**Reading text**
◆ ◆ ◆ ◆ ◆ ◆ ◆
Worse still, international financial institutions spent the 80s, 90s and 2000s giving loans to developing countries on condition that they reduced spending on health, education and other social services, especially infrastructure spending and personnel costs. The HIV prevention programmes that have been implemented since HIV has been identified, such as they were, required the very structures that were being dismantled and continue to be dismantled to this day!

MMC is just one possible HIV reduction programme out of many. But like all other HIV reduction programmes, it will run up against the same problems, such as lack of adequate health services, low levels of health education and adult literacy, poor infrastructure, few social services, etc. If MMC can prevent the millions of infections claimed by experts, such campaigns will require a lot more than training hundreds of masked scalpel wielders. They will need well funded health, education and social services. These latter criteria may or may not have been within reach in the 80s but now, so many years later, they are not even on the development agenda.

I'm not dismissing MMC as one possible intervention out of many. Once the controversies have been cleared up, and there are many, it may have its uses. I'm just wondering why there seems to be so much pressure to spend a lot of money on an intervention that could only benefit a relatively small minority of Kenyans, at best. About 75% are already circumcised. I also think that MMC is a pretty high risk intervention to implement in a country that has so many other health needs and so little health capacity.

The links between environmental conditions with acute respiratory infections and the links between water and sanitation with water borne diseases, for example, have been recognised for a hell of a lot longer without a damn thing being done about them. And a lot more people die from these than from HIV/AIDS. Given that the powers that be are not usually interested in cost effective measures that save many lives and vastly increase the health of many others, why would they be interested in measures that could, at most, affect a relatively small number of lives?

Why should this particular ‘missed opportunity’ receive so much attention and funding, and why now? Is it really true to say that ‘millions of lives could have been saved’ had MMC been introduced long ago. And if it is true, what about the millions more that could have been saved by attending to the many, far more serious areas of development? There seems to be something inherently more political than humanitarian about MMC.

allvoices

5 comments:

linda massie said...
This comment has been removed by a blog administrator.
Caroline said...
◆ ◆ ◆ ◆ ◆ ◆ ◆
**Supplied data**

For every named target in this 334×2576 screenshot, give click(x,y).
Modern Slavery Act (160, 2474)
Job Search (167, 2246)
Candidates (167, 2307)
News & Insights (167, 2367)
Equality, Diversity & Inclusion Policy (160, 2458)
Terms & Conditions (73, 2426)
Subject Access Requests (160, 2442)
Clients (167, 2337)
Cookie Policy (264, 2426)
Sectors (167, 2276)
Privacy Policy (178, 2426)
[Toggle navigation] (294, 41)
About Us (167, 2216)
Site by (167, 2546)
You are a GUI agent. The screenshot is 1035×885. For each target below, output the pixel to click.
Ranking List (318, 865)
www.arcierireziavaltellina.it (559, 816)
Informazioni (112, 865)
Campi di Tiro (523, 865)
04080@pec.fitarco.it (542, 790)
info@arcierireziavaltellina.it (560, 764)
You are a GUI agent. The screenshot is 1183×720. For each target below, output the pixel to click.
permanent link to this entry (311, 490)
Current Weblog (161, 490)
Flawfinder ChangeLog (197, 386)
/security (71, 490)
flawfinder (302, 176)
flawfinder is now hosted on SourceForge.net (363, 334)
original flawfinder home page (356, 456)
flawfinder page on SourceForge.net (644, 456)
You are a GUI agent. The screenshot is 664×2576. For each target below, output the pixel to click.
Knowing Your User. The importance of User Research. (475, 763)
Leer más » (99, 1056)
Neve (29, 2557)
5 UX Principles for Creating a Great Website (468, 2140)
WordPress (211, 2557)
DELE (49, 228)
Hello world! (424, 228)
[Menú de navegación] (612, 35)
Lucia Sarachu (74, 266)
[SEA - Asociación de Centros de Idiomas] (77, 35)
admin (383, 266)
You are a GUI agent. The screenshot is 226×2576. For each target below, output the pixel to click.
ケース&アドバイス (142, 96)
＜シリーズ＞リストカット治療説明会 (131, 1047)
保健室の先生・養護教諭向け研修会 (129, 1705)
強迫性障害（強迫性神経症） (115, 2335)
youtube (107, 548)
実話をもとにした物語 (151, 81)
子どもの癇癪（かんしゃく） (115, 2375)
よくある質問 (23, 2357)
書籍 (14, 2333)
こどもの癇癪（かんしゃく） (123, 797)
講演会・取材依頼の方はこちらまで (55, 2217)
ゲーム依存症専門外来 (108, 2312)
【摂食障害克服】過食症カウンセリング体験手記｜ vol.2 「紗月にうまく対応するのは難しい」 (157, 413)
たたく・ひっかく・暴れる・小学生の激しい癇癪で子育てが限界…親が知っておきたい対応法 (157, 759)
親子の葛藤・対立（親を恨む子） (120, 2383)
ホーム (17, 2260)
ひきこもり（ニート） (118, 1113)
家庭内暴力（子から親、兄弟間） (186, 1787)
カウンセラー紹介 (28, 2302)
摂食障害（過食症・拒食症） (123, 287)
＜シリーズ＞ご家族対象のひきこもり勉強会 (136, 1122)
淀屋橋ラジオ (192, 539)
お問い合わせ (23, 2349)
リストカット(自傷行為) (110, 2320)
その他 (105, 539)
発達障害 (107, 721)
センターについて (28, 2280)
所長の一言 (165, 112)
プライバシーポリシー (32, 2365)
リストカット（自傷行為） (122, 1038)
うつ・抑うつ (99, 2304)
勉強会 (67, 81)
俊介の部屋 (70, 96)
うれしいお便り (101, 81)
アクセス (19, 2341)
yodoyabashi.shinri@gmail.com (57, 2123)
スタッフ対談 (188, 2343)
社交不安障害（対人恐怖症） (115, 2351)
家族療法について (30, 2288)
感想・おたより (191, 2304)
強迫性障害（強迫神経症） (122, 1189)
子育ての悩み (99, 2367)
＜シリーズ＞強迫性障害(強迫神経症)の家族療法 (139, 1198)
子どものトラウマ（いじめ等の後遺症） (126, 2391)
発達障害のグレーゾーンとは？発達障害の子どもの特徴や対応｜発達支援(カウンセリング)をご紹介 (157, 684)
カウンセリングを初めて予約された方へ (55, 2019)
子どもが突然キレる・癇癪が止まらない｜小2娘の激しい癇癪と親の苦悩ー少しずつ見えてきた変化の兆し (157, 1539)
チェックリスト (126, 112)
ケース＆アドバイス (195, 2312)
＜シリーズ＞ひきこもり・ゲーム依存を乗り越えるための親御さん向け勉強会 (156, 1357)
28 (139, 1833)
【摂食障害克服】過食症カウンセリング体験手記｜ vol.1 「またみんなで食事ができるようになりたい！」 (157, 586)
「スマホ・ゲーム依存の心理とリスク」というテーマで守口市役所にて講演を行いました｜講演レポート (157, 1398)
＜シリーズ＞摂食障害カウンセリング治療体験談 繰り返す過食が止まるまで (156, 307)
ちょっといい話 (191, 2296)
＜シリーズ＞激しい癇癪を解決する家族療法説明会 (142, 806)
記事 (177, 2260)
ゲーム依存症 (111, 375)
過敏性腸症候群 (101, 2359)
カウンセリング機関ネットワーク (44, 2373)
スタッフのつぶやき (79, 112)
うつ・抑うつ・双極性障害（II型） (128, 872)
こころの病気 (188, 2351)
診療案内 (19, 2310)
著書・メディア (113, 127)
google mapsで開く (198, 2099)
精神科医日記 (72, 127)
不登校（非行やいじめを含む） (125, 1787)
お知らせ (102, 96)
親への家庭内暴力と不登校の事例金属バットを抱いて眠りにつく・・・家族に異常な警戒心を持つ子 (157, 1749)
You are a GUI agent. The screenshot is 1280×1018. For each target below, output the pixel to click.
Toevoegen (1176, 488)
◆ ◆ ◆ ◆ ◆ ◆ ◆
**Your tasks**
a – According to the text about MMC and HIV prevention, why could MMC benefit only a relatively small minority of Kenyans at best? Answer in one to three sentences.
b – Summarize the text about MMC and HIV prevention in two sentences.
c – From the text about MMC and HIV prevention, quote the passage between "Why should this" and "Caroline said...", inclusive.

**Task results**
a – About 75% of Kenyans are already circumcised, so MMC could reach only a relatively small minority of them at best.

b – The text argues that MMC, like other HIV reduction programs, depends on well-funded health, education and social services, which loan conditions set by international financial institutions helped dismantle and which are no longer on the development agenda. It asks why MMC, which could help only a small minority of Kenyans, draws so much pressure and funding when problems that kill more people than HIV/AIDS, such as water-borne diseases and acute respiratory infections, have long gone unaddressed, and it suggests that MMC is more political than humanitarian.

c –
Why should this particular ‘missed opportunity’ receive so much attention and funding, and why now? Is it really true to say that ‘millions of lives could have been saved’ had MMC been introduced long ago. And if it is true, what about the millions more that could have been saved by attending to the many, far more serious areas of development? There seems to be something inherently more political than humanitarian about MMC.

allvoices

5 comments:

linda massie said...
This comment has been removed by a blog administrator.
Caroline said...